Here is the promise of apples I mentioned yesterday.
I have managed to fit in 2 sessions of about 10 minutes quilting my wall hanging today. So far so good.
Last week I got a present....not what most of you would expect ...but very much needed.... R went and bought me a new seat for my tractor. The old one was so badly cracked and falling apart I was uncomfortable driving on it.( Farmgirl and Chookyblue would understand that to keep me working I have to have the gear! )
Day 2 of our class with Hazel Foot.
On day 2 of our class at the weekend J was the first to put borders on her work.
R is busy working on her turquoise hangings which turned into 2 to go side by side.
J's theme was Japanese...she photocopied part of a panel she had ( the lady ), so she didn't have to cut up her panel!

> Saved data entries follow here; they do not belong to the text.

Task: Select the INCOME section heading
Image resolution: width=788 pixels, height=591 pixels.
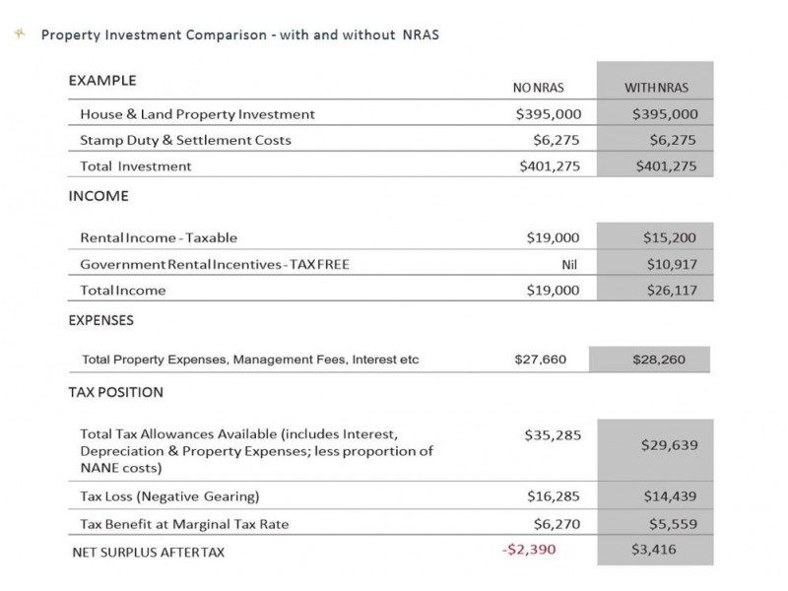Action: point(99,196)
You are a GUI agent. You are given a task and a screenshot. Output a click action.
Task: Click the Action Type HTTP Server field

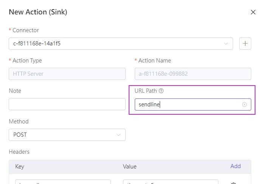67,74
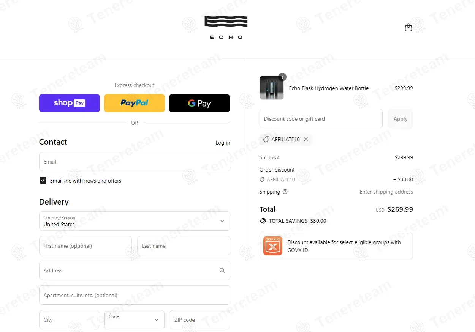Choose PayPal express checkout
The width and height of the screenshot is (475, 332).
(135, 103)
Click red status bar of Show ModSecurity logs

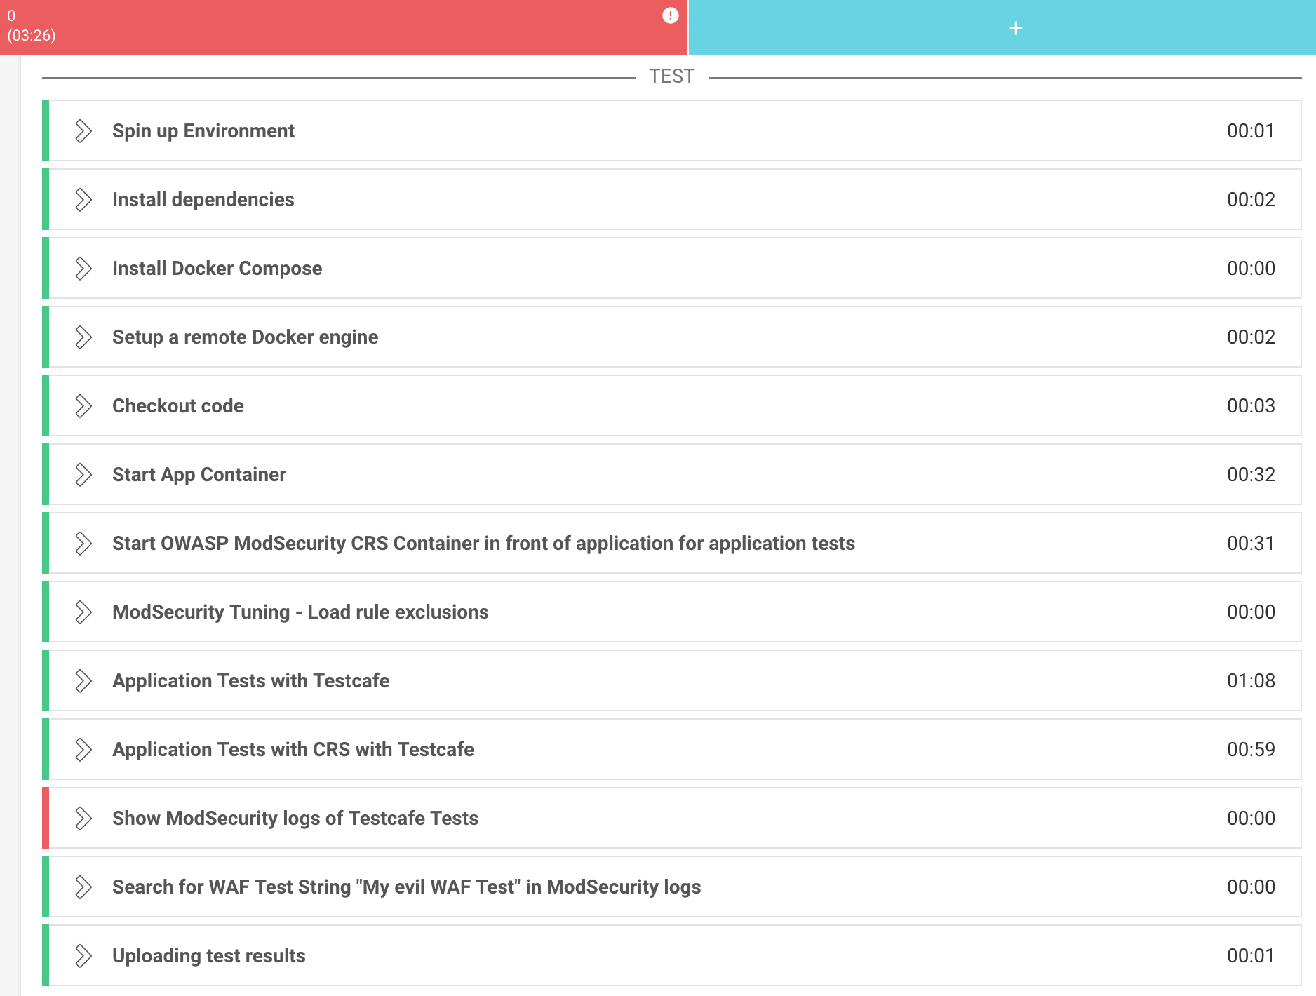(46, 819)
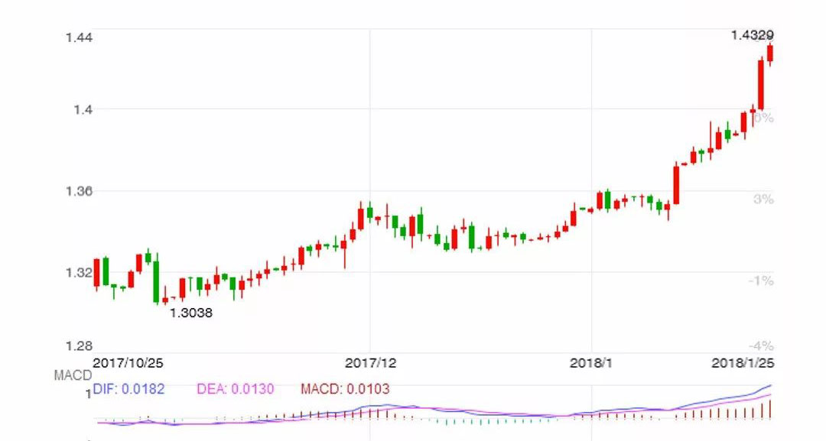Viewport: 826px width, 441px height.
Task: Click the 1.4329 high price label
Action: coord(752,35)
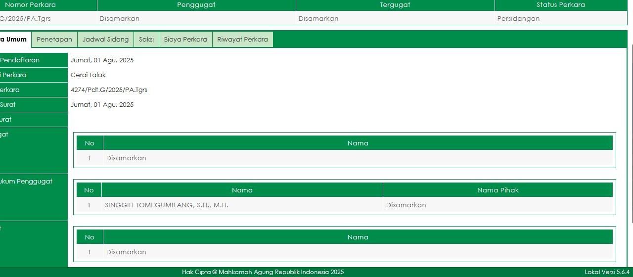This screenshot has height=277, width=633.
Task: Click the Pendaftaran date value
Action: [102, 60]
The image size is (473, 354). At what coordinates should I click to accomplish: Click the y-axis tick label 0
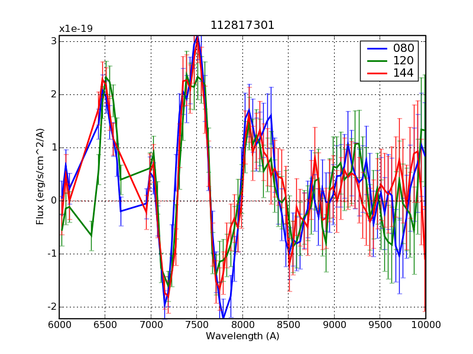(53, 201)
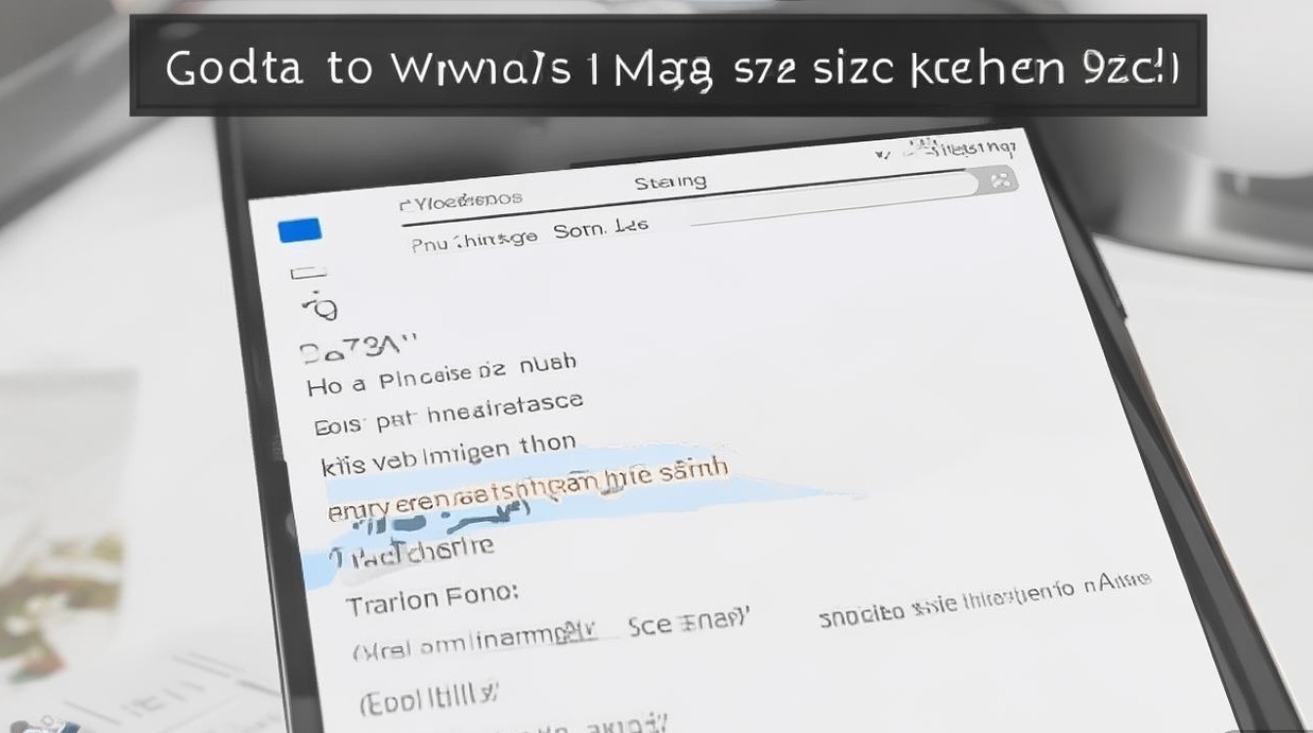
Task: Click the '73A' heading text
Action: pos(359,349)
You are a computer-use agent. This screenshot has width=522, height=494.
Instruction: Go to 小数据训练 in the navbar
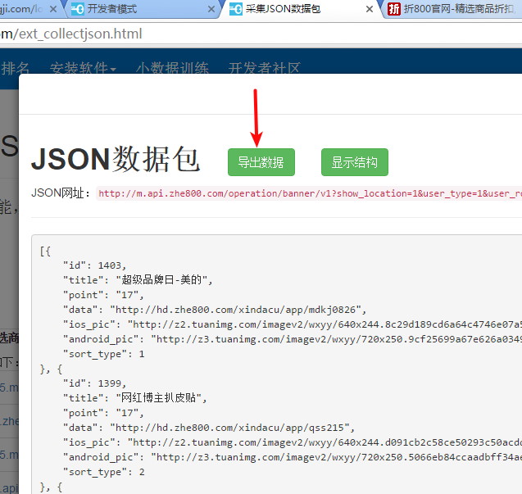click(172, 68)
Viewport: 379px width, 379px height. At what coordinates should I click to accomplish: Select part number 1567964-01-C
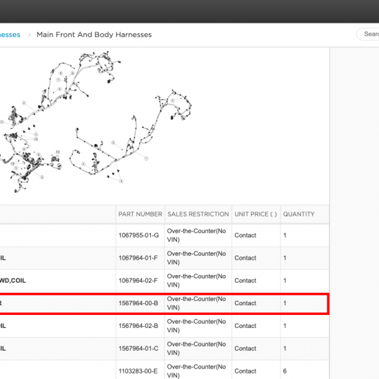click(139, 348)
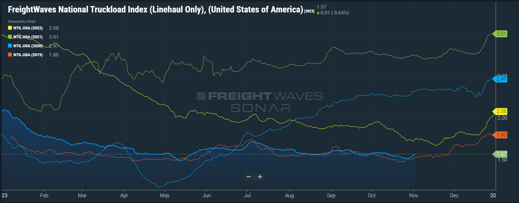519x203 pixels.
Task: Click the Jul axis label
Action: (x=247, y=195)
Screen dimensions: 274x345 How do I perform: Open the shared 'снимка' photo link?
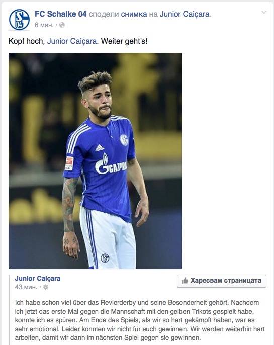pos(134,14)
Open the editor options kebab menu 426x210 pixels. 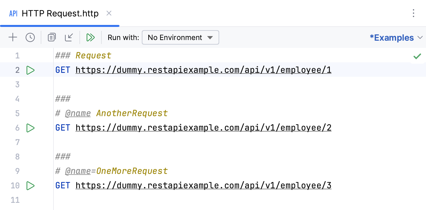pyautogui.click(x=413, y=13)
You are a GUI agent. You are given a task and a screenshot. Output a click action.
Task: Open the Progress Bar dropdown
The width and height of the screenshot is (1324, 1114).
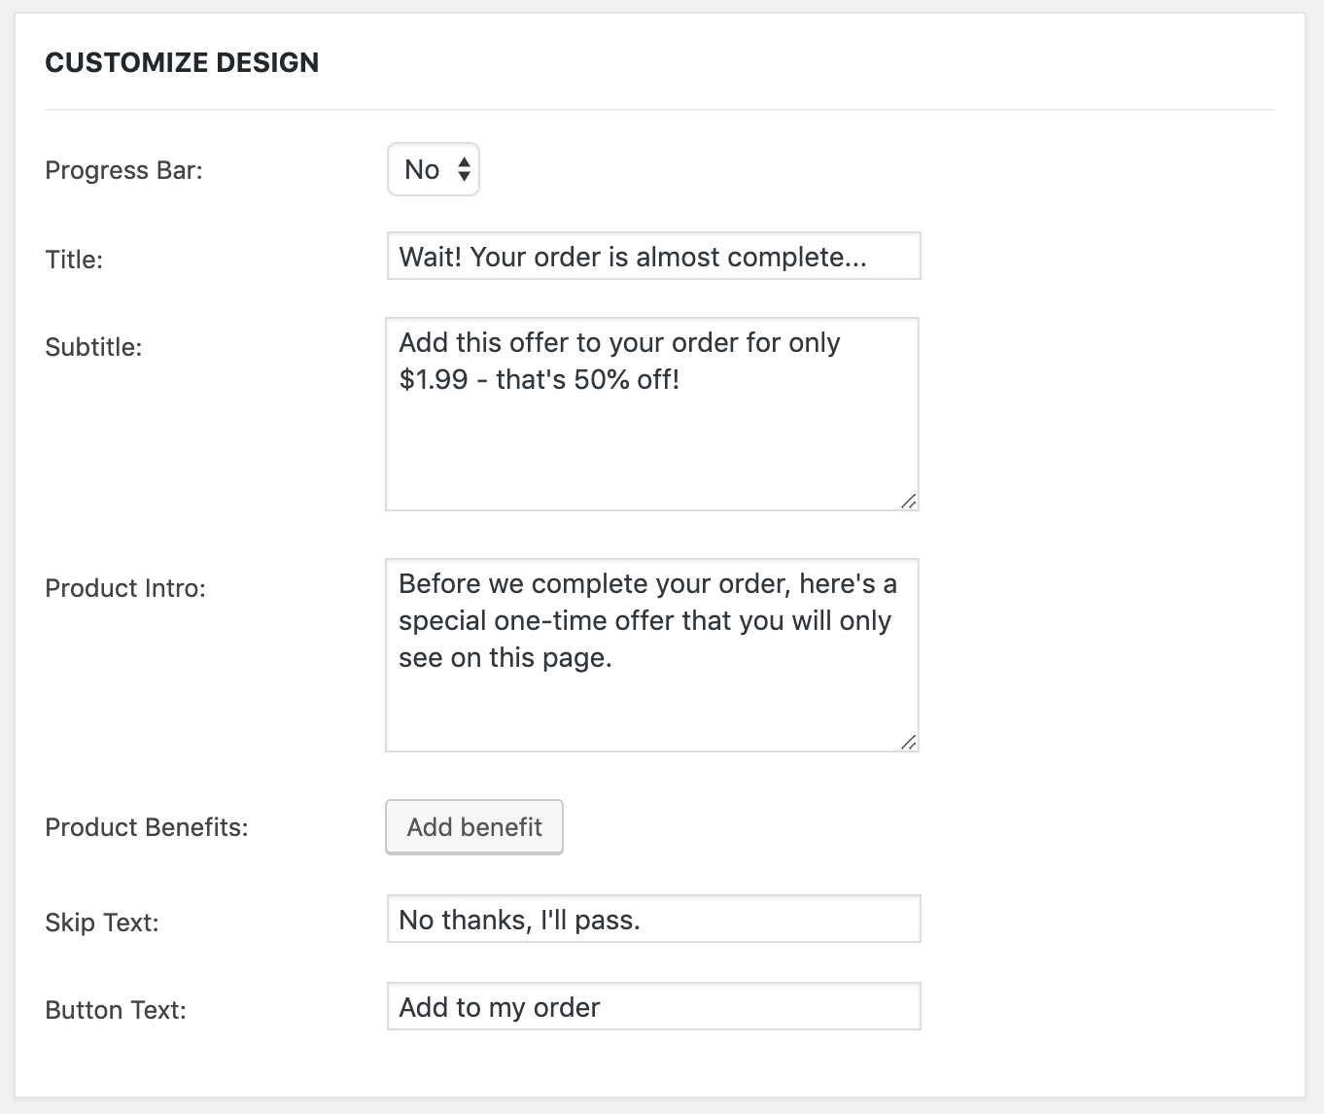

Mine is coming along okay. Lots of quilting and embellishing still to do. This morning we had to go to the city so I rushed into Spotlight ( new in Tauranga )( my first visit since they opened ) and got a gold stamp pad some gold fabric paint and a few other bits.I am thinking a of using some feathers too. ................................
Some blueberries are setting well this year - I hope to get lots.
Now this I am very excited about. The new plum tree has set quite a few fruit and so far it seems to be holding...it's first effort. Also the new apple tree is flowering at the moment so that is great. We will maybe let it have 4 or 6 fruit this time.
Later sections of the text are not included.